**What this task involves:** Please set down only the lines running from the one with "Image resolution: width=446" through the last line of the entries, exactly as written and without any pictures.

_ _ _ _

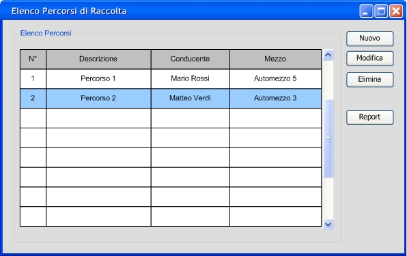The height and width of the screenshot is (256, 407).
Task: Click the Matteo Verdi driver cell
Action: tap(191, 98)
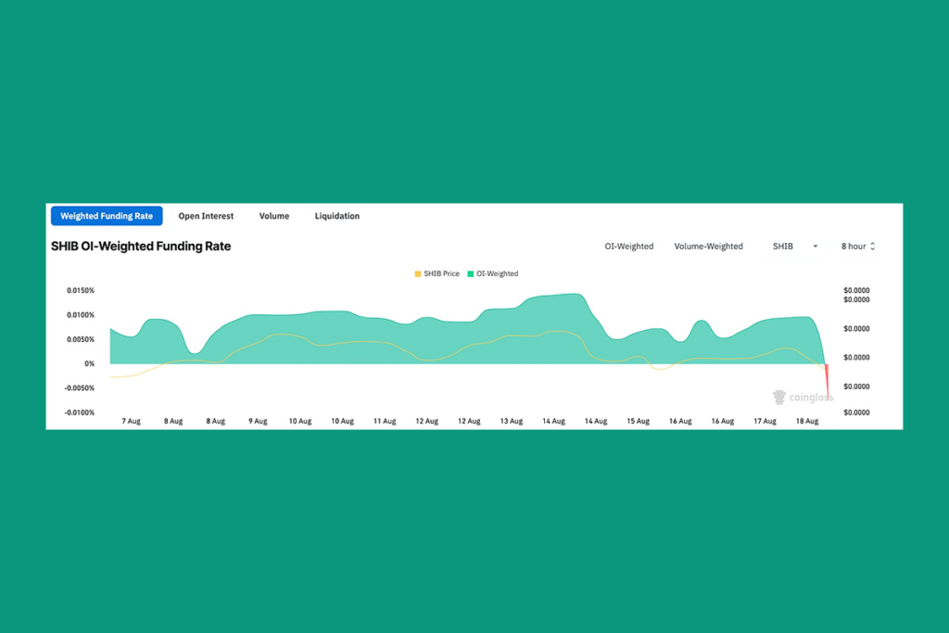
Task: Open the Liquidation tab
Action: click(x=337, y=216)
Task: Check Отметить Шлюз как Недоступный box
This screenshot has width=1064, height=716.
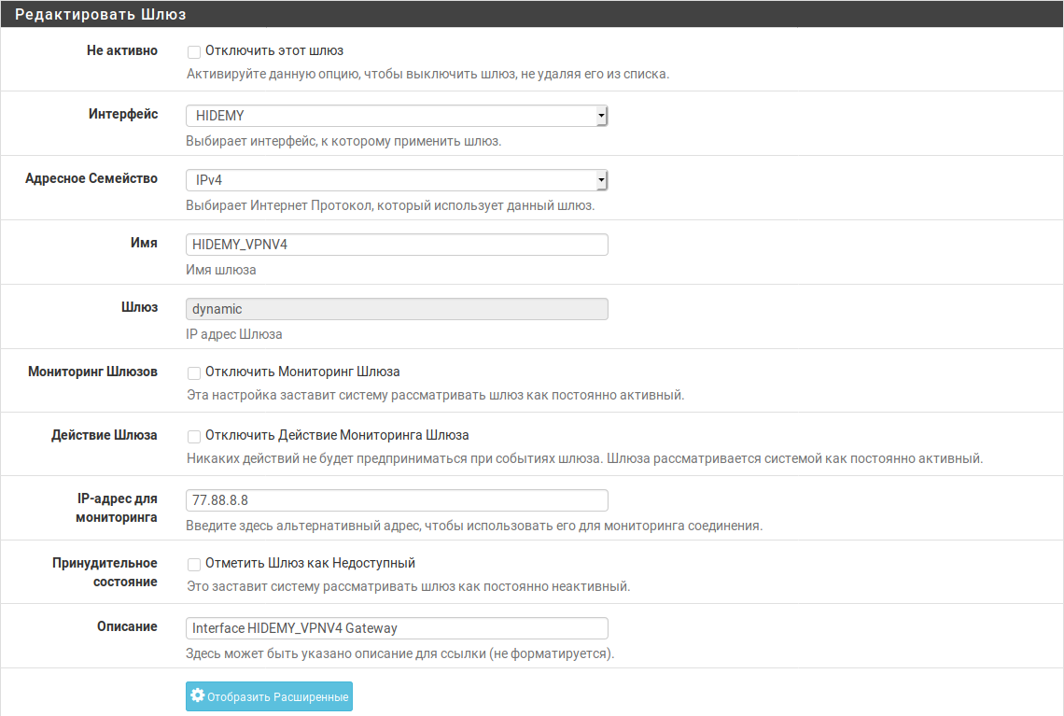Action: pyautogui.click(x=194, y=564)
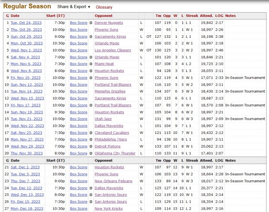Click the Denver Nuggets opponent link

[109, 23]
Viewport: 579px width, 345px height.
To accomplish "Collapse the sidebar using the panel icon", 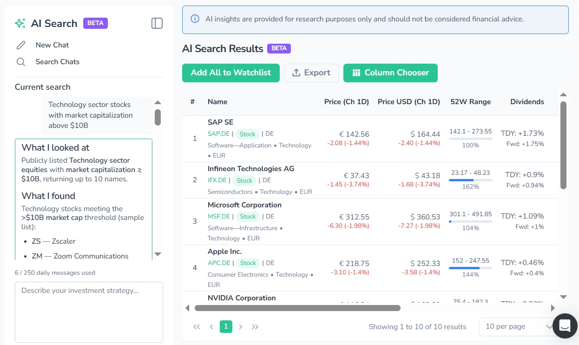I will point(157,23).
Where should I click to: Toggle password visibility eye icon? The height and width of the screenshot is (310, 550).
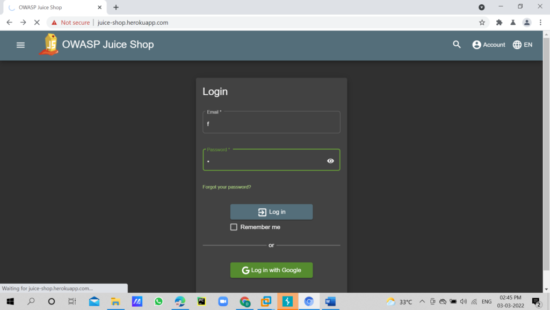click(x=330, y=160)
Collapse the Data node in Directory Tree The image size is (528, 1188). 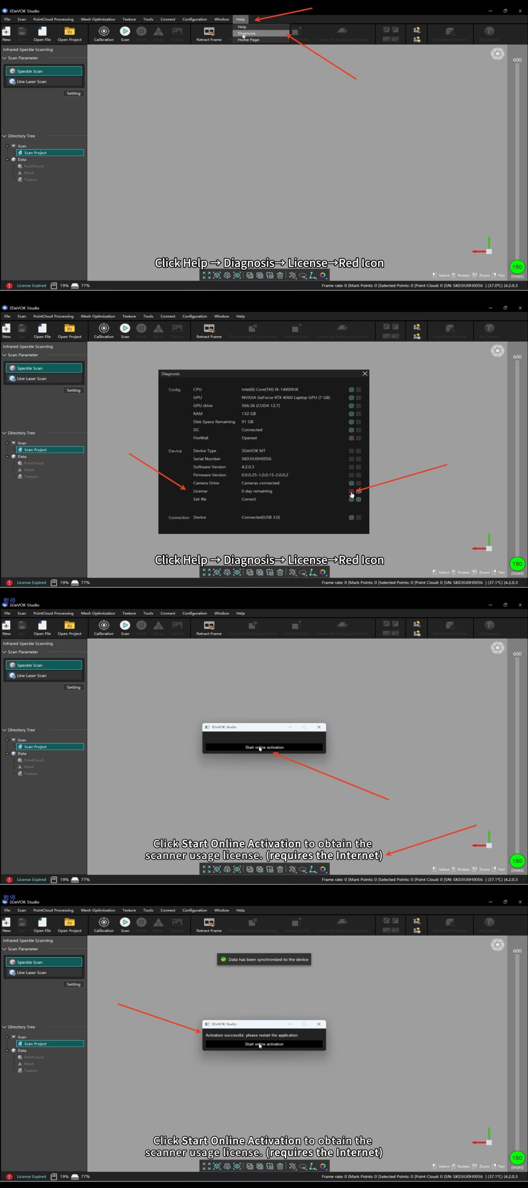pos(7,160)
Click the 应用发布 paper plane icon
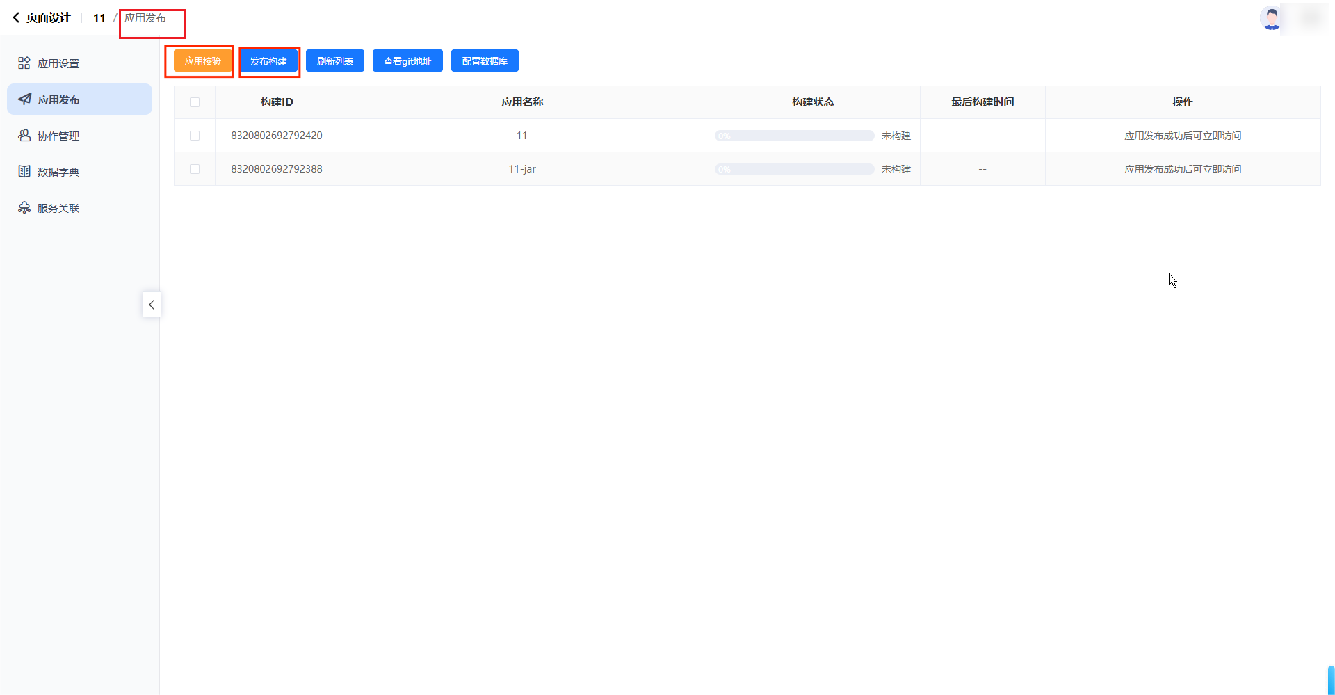 pos(24,99)
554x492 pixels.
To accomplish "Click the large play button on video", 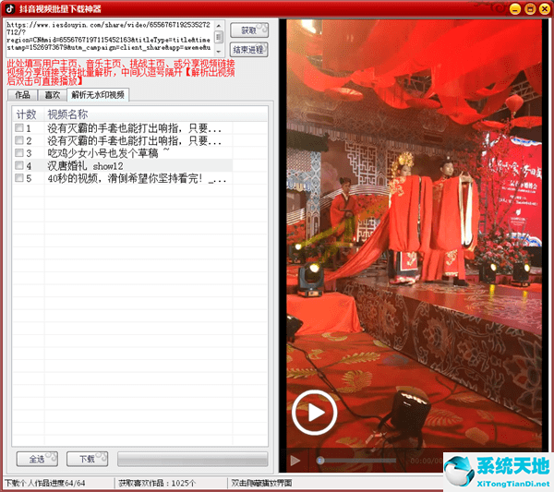I will (314, 413).
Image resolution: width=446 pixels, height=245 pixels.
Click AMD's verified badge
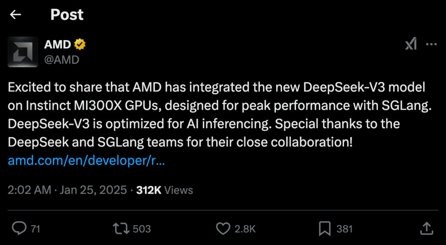(x=80, y=44)
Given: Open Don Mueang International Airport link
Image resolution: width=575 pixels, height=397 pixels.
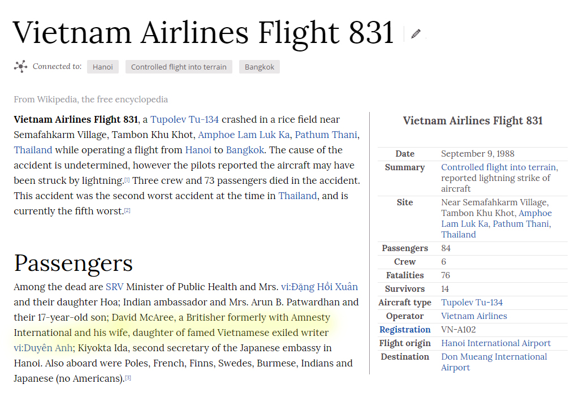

_ _ _ _

**Exercise answer:**
Image resolution: width=446 pixels, height=245 pixels.
Click AMD's verified badge
(x=80, y=44)
Given: Open Don Mueang International Airport link
Image resolution: width=575 pixels, height=397 pixels.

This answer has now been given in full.